Leading power SCET analysis of $e^+ e^- \to J/ψg g$
Zhi-Hai Lin, Guohuai Zhu
TL;DR
This paper investigates the endpoint behavior of the color-singlet $J/\psi gg$ production in $e^+e^-$ annihilation. It employs a leading-power SCET framework matched to NRQCD, factorizes the rate into hard, jet, and ultrasoft functions, and performs Sudakov resummation to obtain a suppressed endpoint $J/\psi$ momentum spectrum. A surprising finding is a large discrepancy between NRQCD and tree-level SCET in the endpoint region even before resummation, mirroring observations in radiative $\Upsilon$ decays and suggesting missing power-suppressed contributions or limitations of the leading SCET expansion.

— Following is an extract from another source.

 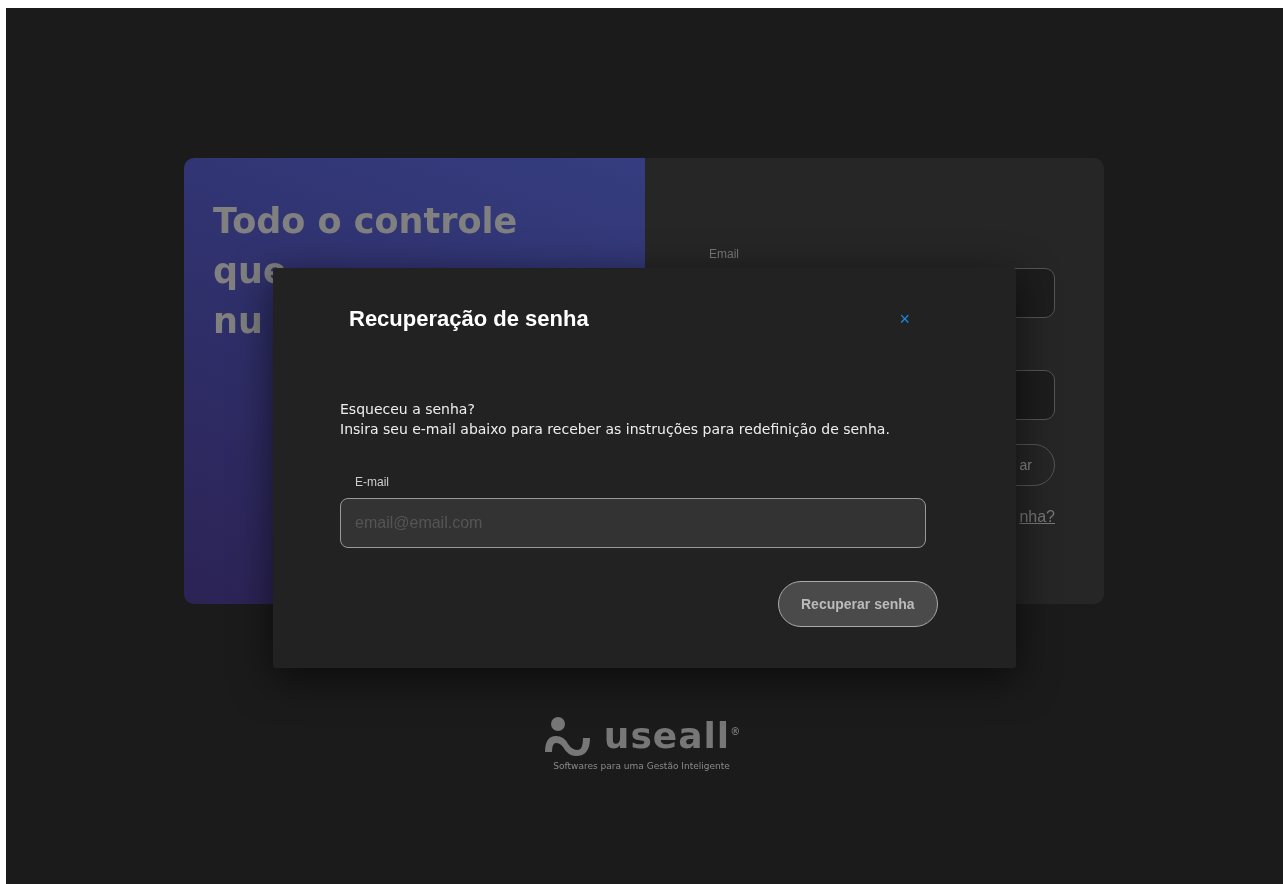 I want to click on email-label: Email, so click(x=724, y=254).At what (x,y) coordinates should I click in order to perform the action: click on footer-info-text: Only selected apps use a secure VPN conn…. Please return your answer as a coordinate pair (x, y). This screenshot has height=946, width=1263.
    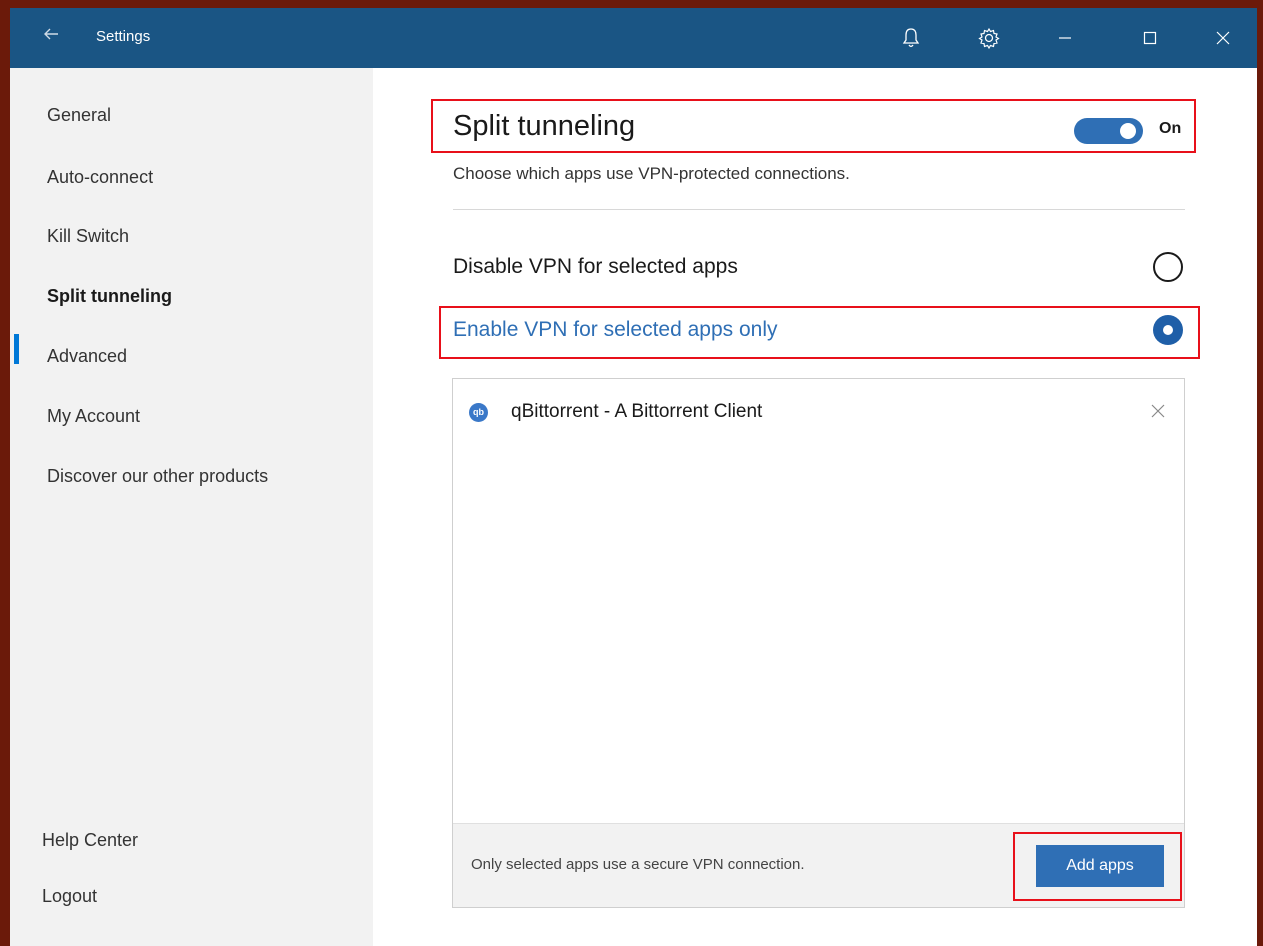
    Looking at the image, I should click on (638, 864).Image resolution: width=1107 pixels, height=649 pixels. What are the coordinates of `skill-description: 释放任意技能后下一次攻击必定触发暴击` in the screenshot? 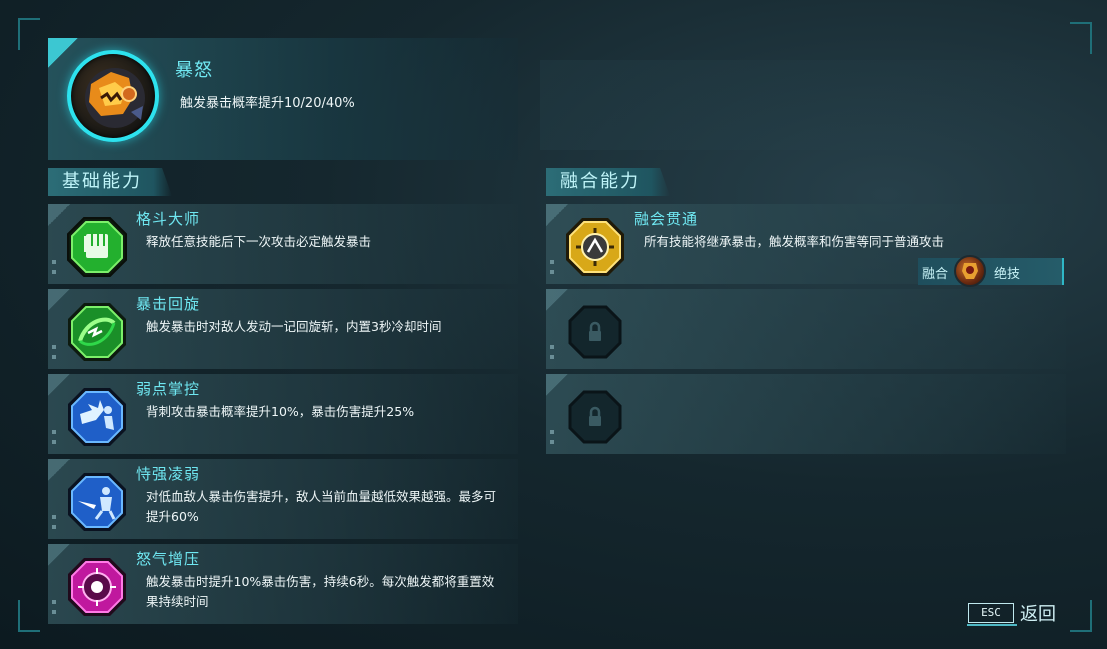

To address the full kinematic range, the authors propose an interpolation between NRQCD and resummed SCET and discuss the implications for angular distributions and future refinements.
Abstract
Recently, Belle and BaBar Collaborations observed surprising suppression in the endpoint $J/ψ$ spectrum, which stimulates us to examine the endpoint behaviors of the $e^+ e^- \to J/ψgg$ production. We calculate the $J/ψ$ momentum and angular distributions for this process within the framework of the soft-collinear effective theory (SCET). The decreasing spectrum in the endpoint region is obtained by summing the Sudakov logarithms. We also find a large discrepancy between the NRQCD and SCET spectrum in the endpoint region even before the large logarithms are summed, which is probably due to the fact that only the scalar structure of the two-gluon system is picked out in the leading power expansion. A comparison with the process $Υ\to γgg$ is made.